Tetralogy of Fallot with absent pulmonic valve: analysis of 17 patients.

Seventeen patients with tetralogy of Fallot (TF) and absent pulmonic valve were seen at Children's Hospital of Pittsburgh from 1958 to 1981. In 7 patients, severe respiratory symptoms developed due to bronchial compression by an aneurysmal pulmonary artery, and 6 died. In 4 patients, moderate respiratory symptoms developed. Six patients remained free of respiratory distress. Medical and surgical management of patients with respiratory distress in infancy has been frustrating and frequently unsuccessful.
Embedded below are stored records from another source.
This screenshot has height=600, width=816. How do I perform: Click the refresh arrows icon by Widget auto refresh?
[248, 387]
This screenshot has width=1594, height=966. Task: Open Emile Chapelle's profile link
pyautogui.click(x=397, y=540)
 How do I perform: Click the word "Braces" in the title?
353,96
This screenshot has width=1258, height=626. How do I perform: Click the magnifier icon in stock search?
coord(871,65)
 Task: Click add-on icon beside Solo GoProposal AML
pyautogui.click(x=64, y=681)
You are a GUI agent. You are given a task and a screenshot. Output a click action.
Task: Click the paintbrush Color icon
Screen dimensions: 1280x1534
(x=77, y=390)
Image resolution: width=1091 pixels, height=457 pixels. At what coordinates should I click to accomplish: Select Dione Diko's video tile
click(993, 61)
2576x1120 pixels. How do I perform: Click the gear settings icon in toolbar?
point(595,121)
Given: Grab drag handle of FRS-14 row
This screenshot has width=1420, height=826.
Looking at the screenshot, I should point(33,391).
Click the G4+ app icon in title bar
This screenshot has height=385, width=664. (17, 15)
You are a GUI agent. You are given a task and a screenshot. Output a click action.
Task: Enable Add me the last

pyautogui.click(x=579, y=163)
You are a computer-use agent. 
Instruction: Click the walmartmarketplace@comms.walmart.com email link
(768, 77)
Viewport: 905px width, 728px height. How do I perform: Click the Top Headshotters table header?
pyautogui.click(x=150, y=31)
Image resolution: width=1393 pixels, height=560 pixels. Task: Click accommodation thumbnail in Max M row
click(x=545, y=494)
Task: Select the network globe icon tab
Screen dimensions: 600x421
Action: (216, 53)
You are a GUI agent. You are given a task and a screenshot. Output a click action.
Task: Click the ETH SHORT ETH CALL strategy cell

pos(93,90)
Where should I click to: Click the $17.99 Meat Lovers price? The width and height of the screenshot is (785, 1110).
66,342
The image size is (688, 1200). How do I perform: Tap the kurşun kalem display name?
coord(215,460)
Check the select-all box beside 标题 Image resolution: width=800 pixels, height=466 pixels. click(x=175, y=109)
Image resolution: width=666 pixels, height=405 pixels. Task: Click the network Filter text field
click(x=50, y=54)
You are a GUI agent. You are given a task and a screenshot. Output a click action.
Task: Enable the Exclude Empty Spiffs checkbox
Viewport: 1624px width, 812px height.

A 4-month-old infant with respiratory distress underwent complete intracardiac repair with valve insertion and has subsequently survived with relief of symptoms. Considering the high mortality rate in this group of patients, further attempts at aggressive surgical repair in infancy for patients with severe respiratory symptoms is warranted. An anatomic review of pathologic specimens with this anomaly confirmed previous reports of the frequent association of absence of the ductus arteriosus in patients with tetralogy of Fallot and absent pulmonary valve. The exception is noted in patients with discontinuity between the right and left pulmonary arteries in which a ductus arteriosus may be present supplying the isolated left pulmonary artery.